According to Oregon Department of Education data, only 45.2% of the class of 2025 demonstrated proficiency in English when tested as juniors. [Oregon Department of Education statewide assessment data, 2024.] Math performance was even more alarming, with just one in five students reaching the proficiency bar. Yet the state celebrated an 83% graduation rate for the class of 2025 — its highest ever recorded.
Portland Public Schools’ own internal analysis sharpened the contradiction. While PPS posted an 84% graduation rate for the class of 2024, just 69.1% of those same students met the district’s post-secondary readiness benchmarks. [Portland Public Schools district data, 2026.] Graduates are leaving Oregon classrooms without the foundational skills that their diplomas imply they possess. That is not equity. That is a systemic failure dressed up as progress.

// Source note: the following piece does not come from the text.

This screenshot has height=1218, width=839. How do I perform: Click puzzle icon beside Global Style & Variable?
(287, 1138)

The Policy That Started It All — And Why It Has Never Ended
Oregon’s Senate Bill 744, signed in 2021, suspended the Assessment of Essential Skills graduation requirement for the classes of 2022, 2023, and 2024. The stated rationale was that standardized proficiency testing disproportionately harmed students of color, English language learners, and students with disabilities. The legislature framed the pause as a moment to “review” graduation standards and design something better.

That review never produced a replacement. Instead, in October 2023, the Oregon State Board of Education voted to extend the suspension through the entire 2027–28 academic year — pushing any possible reinstatement of skills testing to 2029 at the earliest. What was sold as a temporary, compassionate policy correction has become a permanent lowering of the bar.

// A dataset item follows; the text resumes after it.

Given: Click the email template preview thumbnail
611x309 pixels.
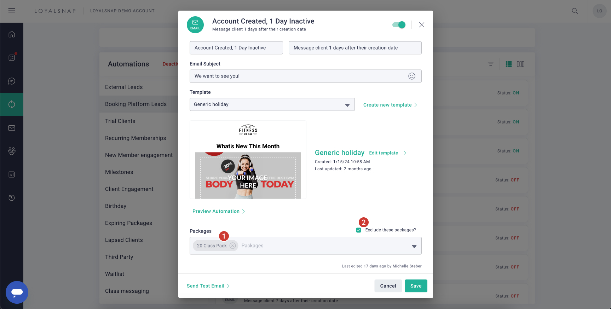Looking at the screenshot, I should (x=248, y=160).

“Oregon is graduating students at record rates while fewer than half can demonstrate proficiency in the subjects their diploma claims they’ve mastered. That is not a success story — it is a credibility crisis.”

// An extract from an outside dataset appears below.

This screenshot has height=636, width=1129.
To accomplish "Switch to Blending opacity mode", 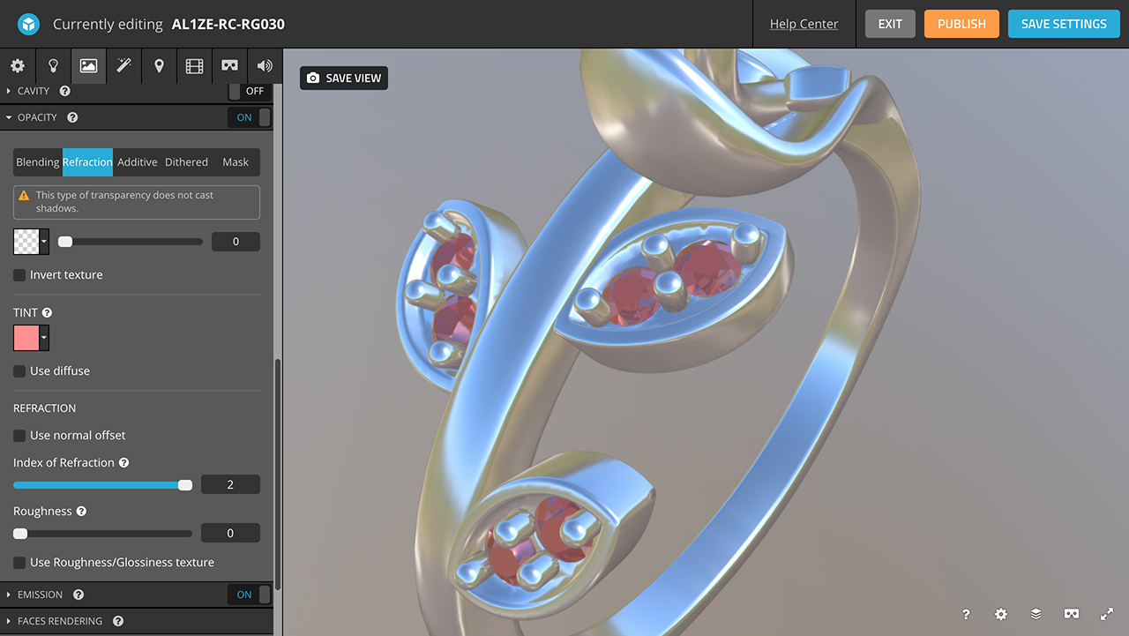I will pyautogui.click(x=38, y=162).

No new proficiency framework has been introduced to replace the suspended one. The state has added half-credit requirements in personal financial education and career path skills beginning in 2027, but neither addresses the core academic gap in reading, writing, or mathematics. The goalposts weren’t moved. They were quietly removed.
Who Is Really Paying for This Policy?
The students are. Specifically, the very students Oregon claimed it was protecting.
When a diploma no longer signals academic readiness, employers and colleges adjust their expectations accordingly. Oregon students — disproportionately those from lower-income and minority households who do not have the private tutoring safety nets available to wealthier peers — enter a labor market or university system that quickly discovers what their transcript conceals. Lowering the standard doesn’t eliminate the gap; it just ensures no one measures it until it’s too late.
The ripple effects extend to taxpayers and communities as well. Businesses operating in Oregon depend on a workforce pipeline from state high schools. When graduates arrive without demonstrable literacy and numeracy skills, employers either absorb remediation costs internally or bypass Oregon’s local talent pool entirely. This is a fiscal accountability issue as much as an educational one. Parents who pay property taxes and school levies deserve to know whether their investment is producing actual student outcomes — or merely inflating a headline statistic.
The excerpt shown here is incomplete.